NI: High Court: Precious Life protester loses challenge to issue of Police Information Notes for harassment

A Precious Life protester who was served a number of Police Information Notes pursuant to the procedure on Police Response to Stalking and Harassment, has been refused judicial review in the High Court.

Finding that the procedure for issuing PINs did not require the PSNI to seek the views of the perpetrator, Justice Colton stated that the protester’s consistent response of denial and counterclaim suggested that little would have been gained from speaking to her in advance of issuing the PINs.

Background

The Court heard that the applicant, “BM1”, is a member of the “Precious Life” anti-choice group.

BM1participated in a number of “prayer vigil” protests near the Belfast Marie Stopes Clinic in 2014, which “resulted in heated interactions between the protesters and those working in or visiting the clinic”.

Ultimately, BM1 was issued with six Police Information Notices (“PINs”) by the PSNI.

A PIN was described as a non-statutory notice issued to prevent and detect crime in connection with the offence of harassment.

The issuance of BM1’s PINs were governed by PSNI Service Procedure SP1 2012 also known as “Police Response to Stalking and Harassment”.

In accordance with Service Procedure SP1 2012, each of the PINs in this case advised BM1 that a complaint had been received about her behaviour “to make aware that if the kind of behaviour were to continue then would be liable to arrest and prosecution”.
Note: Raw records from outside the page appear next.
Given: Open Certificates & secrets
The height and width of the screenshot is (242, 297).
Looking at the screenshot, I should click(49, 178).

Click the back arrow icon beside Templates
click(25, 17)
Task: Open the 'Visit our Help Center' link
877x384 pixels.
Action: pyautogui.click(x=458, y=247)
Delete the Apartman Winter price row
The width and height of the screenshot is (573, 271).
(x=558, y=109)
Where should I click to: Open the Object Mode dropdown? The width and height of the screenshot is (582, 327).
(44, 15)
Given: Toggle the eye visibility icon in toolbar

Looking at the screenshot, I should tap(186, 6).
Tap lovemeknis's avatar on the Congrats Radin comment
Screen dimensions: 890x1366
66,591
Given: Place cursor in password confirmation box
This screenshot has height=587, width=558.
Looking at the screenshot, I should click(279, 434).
The PIN stated that it was neither a court order nor a criminal record but that it would be kept by the police for the purposes of any future investigations and retained in accordance with national guidelines on the management of police information.

High Court

BM1 challenged the decision by the PSNI to issue and serve the PINs on the following grounds:

  1. Breach of the common law right to procedural fairness;
  2. Failure by the PSNI to follow its own policy in relation to the issuing of PINs;
  3. Breach of her Article 8 rights in both the issuing and retention of PINs on the PSNI database.
  4. BM1’s central argument was that before any of the PINs were issued she should have been given an opportunity to respond to the complaints made against her. BM1 claimed that this was a basic requirement of a full investigation.

    Justice Colton rejected this, stating that Service Procedure SP1 2012 made no mention of seeking the views of the alleged perpetrator; and further, that the requirements to “fully investigate” an allegation of harassment did not relate to the pre-PIN phase of the investigation.
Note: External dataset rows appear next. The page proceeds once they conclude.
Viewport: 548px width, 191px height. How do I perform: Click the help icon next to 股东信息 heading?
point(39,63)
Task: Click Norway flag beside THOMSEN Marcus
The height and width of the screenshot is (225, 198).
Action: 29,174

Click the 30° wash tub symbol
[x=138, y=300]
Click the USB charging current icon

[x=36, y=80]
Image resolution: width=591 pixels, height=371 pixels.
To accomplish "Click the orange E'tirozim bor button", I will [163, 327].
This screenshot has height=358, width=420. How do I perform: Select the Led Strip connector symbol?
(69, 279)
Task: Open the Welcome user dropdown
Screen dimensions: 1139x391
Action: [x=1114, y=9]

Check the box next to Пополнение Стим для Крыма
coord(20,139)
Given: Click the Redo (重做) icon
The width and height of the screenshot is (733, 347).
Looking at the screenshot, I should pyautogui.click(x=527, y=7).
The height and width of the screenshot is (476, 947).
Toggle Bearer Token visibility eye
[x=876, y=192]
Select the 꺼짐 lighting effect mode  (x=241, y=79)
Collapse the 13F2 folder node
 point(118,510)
    In relation to the policy issuing the PINs, Justice Colton was satisfied that the “contents of the statements of the complainants, together with the other evidential material obtained in the form of body camera material and CCTV material were sufficient to justify a consideration of the issue of PINs”.

    Further, Justice Colton said the 2014 protests were “precisely the type of dispute” that PINs should be utilised “as a means of policing the ongoing interaction between the complainants”

    It was clear that the PSNI acted impartially in the matter, as PINs were also issued based on BM1’s complaints. The PINs did not comment on the truth of allegations, and it is emphasised when issued that it is not a court order or a criminal record.

    Considering the issue of BM1’s Article 8 rights, Justice Colton was satisfied that by retaining the PINs on its database the PSNI interfered with BM1’s Article 8 rights, but that it was proportionate to the objective of maintaining public order and preventing or detecting crime.

    The policing need for the retention of the records given the ongoing nature of the complaints and counter-complaints by the applicant clearly justified the retention of the PINs for a period of time

    Since all of the PINs were deactivated in 2015, and deleted on 11 February 2016, the period of time was not a breach of BM1’s rights.

    In addition, in terms of the issue of retention, there was an adequate alternative remedy in the form of the powers granted to the Information Commissioner under the Human Rights Act 1998.

    Refusing judicial review, Justice Colton was satisfied that the issue and service of the PINs were lawful, and that their retention did not breach BM1’s rights.